Tutor style? Tooter? Wait, it’s Tudor? Okay, I guess I never really knew the right name for those houses with white panels and large dark wooden beams through them, but I always knew that I liked the style. In reality, the specific aesthetic that I enjoy is called half-timbering, and that is what creates the distinctive style that is colloquially referred to as Tudor style (shown below).
Tudor style architecture gets its name from the House of Tudor, an English ruling family during the Tudor period (what a coincidence!) from 1485-1603. Tudor style is a subset of the overarching Medieval architectural style in England. From the Tudor style came a subset, called Elizabethan architecture, which was popular from 1560-1600.
While half-timbering was a common element in a lot of Tudor architecture, it was far from the only defining feature. Other notable features of the style include brick and stone, especially with half-timbering on the level above, depressed arches (also known as the Tudor arch), and brick chimneys. The chimney was actually a relatively new invention at the time.
An example of a Tudor building without the half-timbering that is so commonly seen is the Leeds Castle (shown above). We can see in this image that the castle is entirely made of stone, has a depressed arch in the front, and has square windows. Additionally, (while this is certainly not the original landscaping) the large, flat, manicured yard show here is common for the style. During the time period in which Tudor architecture was popular, landscaping was also quite common. Fountains began to become popular as well as angular landscape features and enclosed courtyards.

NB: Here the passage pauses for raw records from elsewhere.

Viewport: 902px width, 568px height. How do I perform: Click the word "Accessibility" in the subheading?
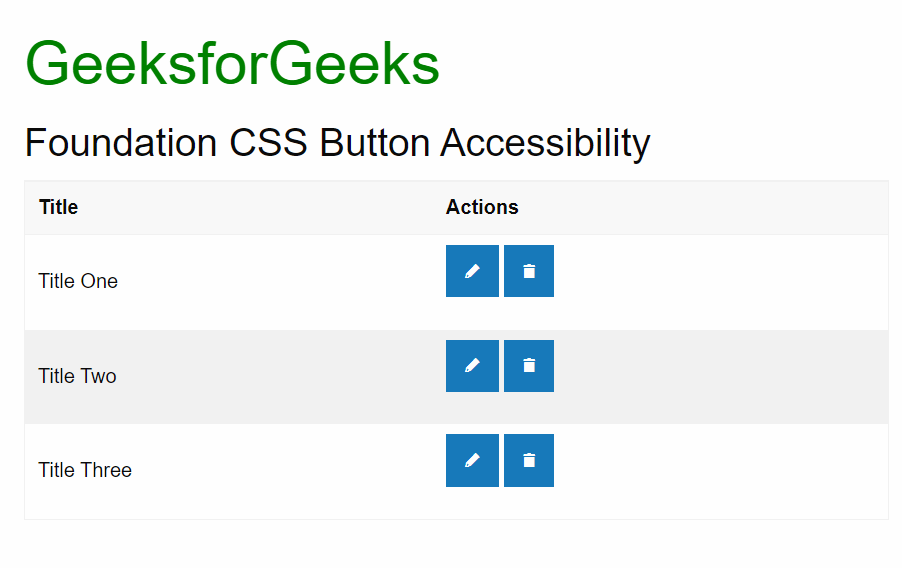[545, 143]
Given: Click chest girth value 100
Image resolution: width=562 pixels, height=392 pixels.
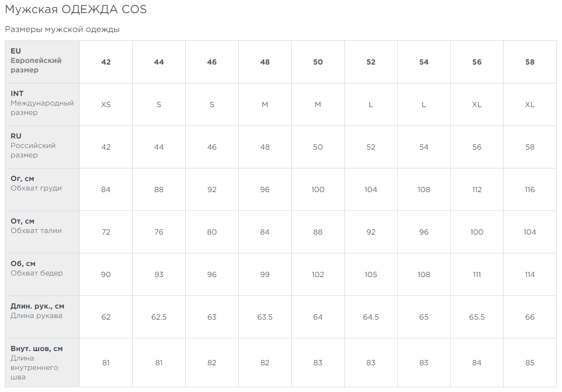Looking at the screenshot, I should pyautogui.click(x=318, y=189).
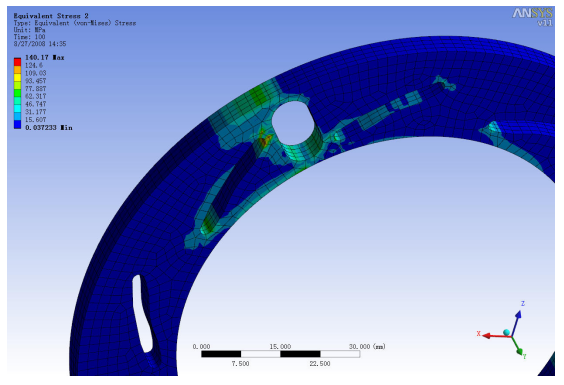Select the red max stress legend band
The height and width of the screenshot is (385, 564).
[x=17, y=62]
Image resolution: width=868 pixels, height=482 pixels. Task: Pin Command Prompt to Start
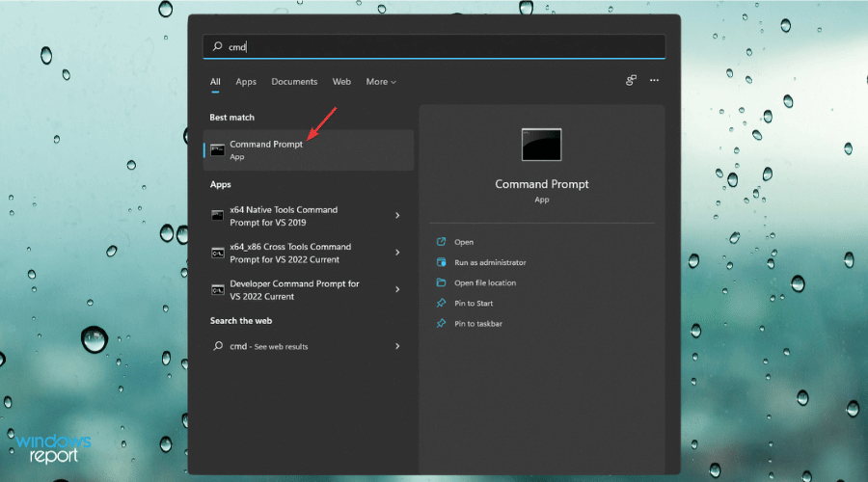tap(473, 303)
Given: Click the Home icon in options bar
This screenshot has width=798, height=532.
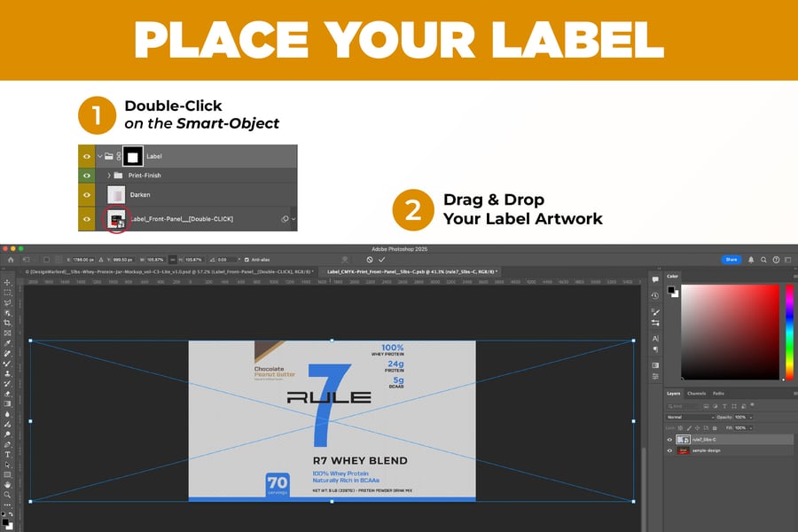Looking at the screenshot, I should tap(10, 260).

While not exclusive to the Tudor style in England, the depressed arch was extraordinarily popular in Tudor buildings. This arch is also called a 4-centered arch. The 4 comes from the fact that there are 4 distinct radii (2 on the left and 2 on the right which are symmetrical) used to achieve the shape. In the image above we can see that the bricks are straight on the sides, curve quite sharply (slightly above the top of the glass), then slacken out to come to a point. This shape is called depressed since it looks like someone sat on top of a regular arch and squished it out a bit. The implementation of this design allowed for less wasted space around square windows and doors.
Okay, so now that we know what the Tudor style actually is, let’s get back to its colloquial usage. As I mentioned above, the phrase “Tudor style” has largely come to mean a building with half-timber construction. So, what exactly is half-timber construction then?
Excellent question, me! Half-timber is a subset of timber framing in which the timber is left exposed on the exterior of the building with wall material, called infill, between the wood. This infill is non-structural but is commonly stone or brick (shown above). In the Tudor style the infill is often covered with a white plaster. A great example of this white plaster covered infill is shown below.
This is my dream home. Thanks for reading!